Terkait minuman atau makanan beralkohol itu sendiri, Majelis Ulama Indonesia (MUI) telah menerbitkan fatwa tentang sebanyak dua kali.

Timo Tim
Rabu, 29 Juni 2022 | 23:42 WIB
Kontroversi Holywings, Ini Fatwa MUI Terkait Minuman dan Makanan Beralkohol
NU.or.id

Selebtek.suara.com - Beberapa waktu lalu tempat hiburan malam Holywings membuat gempar jagat dunia maya setelah mempromosikan minuman keras gratis bagi orang yang bernama Muhammad atau Maria.

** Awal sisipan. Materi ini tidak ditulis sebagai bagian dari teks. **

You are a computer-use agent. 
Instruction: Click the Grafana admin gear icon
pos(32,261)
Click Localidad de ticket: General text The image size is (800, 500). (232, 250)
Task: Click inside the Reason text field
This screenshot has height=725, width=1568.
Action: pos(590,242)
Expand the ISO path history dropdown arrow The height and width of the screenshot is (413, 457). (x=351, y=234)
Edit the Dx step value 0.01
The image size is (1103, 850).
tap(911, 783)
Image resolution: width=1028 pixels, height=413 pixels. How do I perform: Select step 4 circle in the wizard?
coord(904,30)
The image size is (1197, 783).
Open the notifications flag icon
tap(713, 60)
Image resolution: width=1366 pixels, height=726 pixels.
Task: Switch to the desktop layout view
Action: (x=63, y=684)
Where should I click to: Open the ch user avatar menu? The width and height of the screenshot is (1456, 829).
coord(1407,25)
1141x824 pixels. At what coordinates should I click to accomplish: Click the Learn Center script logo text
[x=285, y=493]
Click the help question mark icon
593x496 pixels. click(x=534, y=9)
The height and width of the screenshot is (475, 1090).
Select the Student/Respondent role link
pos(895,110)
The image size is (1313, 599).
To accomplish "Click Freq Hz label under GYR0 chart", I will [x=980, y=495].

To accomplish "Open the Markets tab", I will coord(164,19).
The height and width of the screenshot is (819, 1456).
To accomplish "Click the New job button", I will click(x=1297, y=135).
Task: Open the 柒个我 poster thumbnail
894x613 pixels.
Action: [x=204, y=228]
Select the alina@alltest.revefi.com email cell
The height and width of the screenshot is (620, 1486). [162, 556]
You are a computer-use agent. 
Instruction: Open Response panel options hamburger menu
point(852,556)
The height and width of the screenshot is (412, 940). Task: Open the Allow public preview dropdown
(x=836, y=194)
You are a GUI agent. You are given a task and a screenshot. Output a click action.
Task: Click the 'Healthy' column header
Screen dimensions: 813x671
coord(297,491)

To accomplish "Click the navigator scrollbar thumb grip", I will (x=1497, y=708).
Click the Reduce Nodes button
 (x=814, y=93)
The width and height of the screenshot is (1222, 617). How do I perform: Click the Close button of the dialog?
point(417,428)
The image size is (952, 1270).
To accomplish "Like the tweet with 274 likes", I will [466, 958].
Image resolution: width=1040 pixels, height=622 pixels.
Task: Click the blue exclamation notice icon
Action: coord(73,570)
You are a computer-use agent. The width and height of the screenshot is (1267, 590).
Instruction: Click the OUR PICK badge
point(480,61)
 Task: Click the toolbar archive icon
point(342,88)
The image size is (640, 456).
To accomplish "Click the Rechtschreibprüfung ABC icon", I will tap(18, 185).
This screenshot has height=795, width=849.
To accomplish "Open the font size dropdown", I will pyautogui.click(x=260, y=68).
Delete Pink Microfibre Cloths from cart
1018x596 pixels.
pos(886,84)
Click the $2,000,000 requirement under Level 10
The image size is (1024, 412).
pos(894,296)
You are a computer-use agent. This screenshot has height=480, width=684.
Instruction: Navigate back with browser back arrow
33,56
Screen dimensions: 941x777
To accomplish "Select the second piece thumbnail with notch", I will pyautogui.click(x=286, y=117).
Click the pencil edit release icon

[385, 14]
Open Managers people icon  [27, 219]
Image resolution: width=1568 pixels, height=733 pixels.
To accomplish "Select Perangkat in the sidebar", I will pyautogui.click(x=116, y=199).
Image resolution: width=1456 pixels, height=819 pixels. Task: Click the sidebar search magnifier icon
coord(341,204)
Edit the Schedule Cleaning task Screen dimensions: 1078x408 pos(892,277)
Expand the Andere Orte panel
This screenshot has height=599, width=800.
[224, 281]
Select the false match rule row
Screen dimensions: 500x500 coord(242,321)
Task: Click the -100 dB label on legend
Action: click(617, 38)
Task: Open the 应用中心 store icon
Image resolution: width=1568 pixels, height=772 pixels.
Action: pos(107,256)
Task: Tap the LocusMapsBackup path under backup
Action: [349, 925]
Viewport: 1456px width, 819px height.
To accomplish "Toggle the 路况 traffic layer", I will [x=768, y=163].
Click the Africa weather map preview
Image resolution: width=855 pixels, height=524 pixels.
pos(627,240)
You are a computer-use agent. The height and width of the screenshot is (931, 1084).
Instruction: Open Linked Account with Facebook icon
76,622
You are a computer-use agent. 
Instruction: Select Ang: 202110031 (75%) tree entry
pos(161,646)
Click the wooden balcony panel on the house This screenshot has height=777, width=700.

Terkait minuman atau makanan beralkohol itu sendiri, Majelis Ulama Indonesia (MUI) telah menerbitkan fatwa tentang sebanyak dua kali.

Masing-masing tertuang dalam Fatwa MUI No. 11 tahun 2009 Tentang Hukum Alkohol dan Fatwa MUI No. 10 tahun 2018 Tentang Produk Makanan dan Minuman Yang Mengandung Alkohol/Etanol.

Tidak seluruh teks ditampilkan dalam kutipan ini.